■ TASK STATEMENT: In the material below, how many lines contain the string "section"? Reply with the number only.

'''

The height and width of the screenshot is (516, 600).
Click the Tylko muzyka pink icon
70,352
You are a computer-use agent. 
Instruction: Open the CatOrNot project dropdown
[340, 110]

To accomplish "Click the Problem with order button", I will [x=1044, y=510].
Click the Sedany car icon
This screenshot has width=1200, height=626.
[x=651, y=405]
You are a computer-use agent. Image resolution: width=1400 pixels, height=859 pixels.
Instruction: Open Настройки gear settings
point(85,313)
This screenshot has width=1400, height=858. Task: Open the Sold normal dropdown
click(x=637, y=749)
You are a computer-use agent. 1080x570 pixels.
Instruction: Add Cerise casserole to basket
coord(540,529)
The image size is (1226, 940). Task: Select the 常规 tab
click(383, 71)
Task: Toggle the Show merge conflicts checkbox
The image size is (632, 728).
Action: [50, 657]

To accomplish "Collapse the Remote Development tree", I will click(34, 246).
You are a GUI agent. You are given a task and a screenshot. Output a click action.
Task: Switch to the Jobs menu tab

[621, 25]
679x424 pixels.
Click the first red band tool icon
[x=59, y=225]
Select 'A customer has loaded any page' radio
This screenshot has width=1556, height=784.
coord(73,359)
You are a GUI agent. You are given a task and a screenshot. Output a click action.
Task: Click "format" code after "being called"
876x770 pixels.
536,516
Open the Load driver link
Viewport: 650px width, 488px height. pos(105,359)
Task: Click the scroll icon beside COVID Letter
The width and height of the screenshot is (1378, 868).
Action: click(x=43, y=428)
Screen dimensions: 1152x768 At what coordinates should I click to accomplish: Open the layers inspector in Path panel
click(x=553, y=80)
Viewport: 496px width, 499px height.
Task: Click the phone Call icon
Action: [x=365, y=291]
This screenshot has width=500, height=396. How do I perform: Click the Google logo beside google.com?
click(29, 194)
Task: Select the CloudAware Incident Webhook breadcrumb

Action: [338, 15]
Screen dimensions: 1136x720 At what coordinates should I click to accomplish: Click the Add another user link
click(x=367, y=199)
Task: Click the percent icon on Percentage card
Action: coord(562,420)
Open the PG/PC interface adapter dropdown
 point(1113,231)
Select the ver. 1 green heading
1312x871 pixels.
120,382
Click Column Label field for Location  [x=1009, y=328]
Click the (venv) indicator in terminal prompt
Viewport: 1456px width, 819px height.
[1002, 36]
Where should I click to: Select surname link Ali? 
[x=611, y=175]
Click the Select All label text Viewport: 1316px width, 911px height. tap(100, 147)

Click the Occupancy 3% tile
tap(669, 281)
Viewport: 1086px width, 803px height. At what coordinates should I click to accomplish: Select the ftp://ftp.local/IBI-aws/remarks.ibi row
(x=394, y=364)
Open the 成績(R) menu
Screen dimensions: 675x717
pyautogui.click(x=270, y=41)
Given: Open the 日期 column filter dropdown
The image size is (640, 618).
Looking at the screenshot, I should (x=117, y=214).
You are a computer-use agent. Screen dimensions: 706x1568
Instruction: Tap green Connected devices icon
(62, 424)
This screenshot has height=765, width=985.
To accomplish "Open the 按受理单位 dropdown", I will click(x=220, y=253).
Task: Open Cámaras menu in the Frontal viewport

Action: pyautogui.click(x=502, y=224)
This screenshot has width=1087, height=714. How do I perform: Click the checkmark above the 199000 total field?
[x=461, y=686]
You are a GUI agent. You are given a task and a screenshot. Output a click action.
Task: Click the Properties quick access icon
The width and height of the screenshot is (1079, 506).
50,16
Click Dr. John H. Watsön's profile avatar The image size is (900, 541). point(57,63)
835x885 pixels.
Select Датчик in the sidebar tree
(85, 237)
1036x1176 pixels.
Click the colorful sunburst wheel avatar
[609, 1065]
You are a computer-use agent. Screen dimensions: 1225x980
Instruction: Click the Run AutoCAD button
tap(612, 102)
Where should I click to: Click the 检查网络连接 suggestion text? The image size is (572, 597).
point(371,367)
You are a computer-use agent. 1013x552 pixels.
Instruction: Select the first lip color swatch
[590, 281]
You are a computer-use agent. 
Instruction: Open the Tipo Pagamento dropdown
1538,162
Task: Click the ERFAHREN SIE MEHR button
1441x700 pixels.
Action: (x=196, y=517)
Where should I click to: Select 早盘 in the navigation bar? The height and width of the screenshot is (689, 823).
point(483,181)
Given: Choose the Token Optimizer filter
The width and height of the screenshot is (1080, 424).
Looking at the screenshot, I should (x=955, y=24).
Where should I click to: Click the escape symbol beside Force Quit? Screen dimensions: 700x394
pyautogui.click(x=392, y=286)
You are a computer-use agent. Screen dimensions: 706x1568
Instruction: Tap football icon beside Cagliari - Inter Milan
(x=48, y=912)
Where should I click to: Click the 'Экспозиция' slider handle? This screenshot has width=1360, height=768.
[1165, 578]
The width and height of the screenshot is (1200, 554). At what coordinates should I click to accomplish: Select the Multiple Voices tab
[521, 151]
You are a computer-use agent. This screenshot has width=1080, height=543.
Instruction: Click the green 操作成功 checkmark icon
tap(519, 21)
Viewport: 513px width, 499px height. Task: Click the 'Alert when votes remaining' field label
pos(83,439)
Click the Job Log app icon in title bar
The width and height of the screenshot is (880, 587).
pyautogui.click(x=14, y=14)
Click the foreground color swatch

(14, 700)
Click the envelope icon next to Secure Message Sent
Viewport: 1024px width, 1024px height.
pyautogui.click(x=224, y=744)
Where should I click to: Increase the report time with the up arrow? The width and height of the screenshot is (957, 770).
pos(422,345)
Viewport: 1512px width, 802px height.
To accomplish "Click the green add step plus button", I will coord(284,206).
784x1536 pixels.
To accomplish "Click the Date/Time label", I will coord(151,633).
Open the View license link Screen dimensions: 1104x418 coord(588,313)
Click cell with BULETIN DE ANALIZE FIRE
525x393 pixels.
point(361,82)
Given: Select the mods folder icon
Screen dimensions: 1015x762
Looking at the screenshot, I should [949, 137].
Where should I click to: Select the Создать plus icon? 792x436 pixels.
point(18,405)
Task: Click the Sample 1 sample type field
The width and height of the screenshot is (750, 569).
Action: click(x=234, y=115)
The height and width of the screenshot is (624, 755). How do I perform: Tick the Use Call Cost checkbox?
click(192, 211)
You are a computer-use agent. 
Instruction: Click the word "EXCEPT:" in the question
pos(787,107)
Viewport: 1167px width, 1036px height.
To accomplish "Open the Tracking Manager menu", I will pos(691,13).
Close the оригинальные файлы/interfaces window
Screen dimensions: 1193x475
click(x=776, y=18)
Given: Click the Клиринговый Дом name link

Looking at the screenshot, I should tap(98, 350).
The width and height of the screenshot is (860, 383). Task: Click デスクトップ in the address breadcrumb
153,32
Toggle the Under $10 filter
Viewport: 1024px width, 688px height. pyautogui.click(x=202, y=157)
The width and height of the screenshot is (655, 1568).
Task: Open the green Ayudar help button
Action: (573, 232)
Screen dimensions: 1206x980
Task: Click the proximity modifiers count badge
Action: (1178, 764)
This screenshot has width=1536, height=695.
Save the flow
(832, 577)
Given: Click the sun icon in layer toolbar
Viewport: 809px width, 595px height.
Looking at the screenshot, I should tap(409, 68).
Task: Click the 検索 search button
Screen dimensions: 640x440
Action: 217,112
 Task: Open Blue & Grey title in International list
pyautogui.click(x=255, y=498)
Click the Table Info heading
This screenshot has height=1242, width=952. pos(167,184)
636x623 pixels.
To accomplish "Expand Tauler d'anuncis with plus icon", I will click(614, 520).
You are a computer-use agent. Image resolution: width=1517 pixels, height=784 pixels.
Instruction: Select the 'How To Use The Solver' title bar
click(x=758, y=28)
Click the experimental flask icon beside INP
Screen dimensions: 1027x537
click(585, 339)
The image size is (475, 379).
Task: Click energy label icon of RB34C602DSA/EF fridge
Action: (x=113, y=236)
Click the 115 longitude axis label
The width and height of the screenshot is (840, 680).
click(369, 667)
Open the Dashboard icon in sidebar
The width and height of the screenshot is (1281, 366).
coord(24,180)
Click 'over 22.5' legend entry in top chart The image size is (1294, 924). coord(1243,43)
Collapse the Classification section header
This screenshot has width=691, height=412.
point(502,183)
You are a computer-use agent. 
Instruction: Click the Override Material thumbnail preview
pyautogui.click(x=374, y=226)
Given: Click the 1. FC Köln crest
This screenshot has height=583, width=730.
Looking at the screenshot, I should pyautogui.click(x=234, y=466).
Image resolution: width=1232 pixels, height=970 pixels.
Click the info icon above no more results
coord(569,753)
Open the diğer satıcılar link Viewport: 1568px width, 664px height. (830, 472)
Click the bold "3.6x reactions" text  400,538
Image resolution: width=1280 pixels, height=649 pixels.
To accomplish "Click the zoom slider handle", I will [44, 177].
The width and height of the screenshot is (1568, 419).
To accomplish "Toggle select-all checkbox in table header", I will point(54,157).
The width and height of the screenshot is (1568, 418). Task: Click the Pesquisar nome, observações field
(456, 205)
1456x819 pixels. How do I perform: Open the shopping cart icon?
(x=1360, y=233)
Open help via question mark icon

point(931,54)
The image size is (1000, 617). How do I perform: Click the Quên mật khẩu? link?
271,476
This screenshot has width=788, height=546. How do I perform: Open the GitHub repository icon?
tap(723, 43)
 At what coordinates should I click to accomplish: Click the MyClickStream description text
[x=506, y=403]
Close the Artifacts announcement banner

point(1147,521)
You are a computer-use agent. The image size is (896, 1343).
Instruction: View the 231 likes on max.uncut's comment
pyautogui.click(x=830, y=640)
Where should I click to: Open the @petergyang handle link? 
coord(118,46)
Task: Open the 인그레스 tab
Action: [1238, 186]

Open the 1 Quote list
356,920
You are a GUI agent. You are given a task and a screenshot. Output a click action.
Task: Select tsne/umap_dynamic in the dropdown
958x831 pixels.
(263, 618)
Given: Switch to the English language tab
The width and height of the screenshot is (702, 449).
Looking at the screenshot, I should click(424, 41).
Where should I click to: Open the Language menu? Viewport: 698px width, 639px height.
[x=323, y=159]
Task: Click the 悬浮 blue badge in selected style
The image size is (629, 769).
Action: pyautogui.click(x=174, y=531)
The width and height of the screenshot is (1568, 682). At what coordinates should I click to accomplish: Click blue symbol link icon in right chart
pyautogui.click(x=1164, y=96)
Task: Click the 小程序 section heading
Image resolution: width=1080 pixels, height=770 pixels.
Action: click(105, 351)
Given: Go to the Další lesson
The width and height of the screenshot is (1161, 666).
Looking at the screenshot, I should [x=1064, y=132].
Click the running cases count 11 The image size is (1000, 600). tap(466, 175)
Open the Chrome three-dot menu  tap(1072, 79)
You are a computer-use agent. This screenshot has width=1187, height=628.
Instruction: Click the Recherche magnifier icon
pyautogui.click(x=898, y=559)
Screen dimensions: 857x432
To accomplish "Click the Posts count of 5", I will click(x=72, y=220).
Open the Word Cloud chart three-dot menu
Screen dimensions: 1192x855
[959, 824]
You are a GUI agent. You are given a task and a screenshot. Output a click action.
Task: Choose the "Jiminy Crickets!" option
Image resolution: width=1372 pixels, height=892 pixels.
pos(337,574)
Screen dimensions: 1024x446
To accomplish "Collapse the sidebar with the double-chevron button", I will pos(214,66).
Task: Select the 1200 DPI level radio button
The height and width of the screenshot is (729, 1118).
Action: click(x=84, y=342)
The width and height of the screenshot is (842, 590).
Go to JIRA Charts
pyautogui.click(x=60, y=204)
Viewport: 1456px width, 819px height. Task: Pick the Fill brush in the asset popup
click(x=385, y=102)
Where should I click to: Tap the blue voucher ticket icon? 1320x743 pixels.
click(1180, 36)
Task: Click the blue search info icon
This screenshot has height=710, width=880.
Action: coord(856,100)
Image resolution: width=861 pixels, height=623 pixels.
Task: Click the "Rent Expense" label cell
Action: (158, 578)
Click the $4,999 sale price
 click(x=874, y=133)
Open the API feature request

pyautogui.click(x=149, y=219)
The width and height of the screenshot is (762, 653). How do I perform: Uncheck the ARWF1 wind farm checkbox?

'''

■ ANSWER SPACE: 2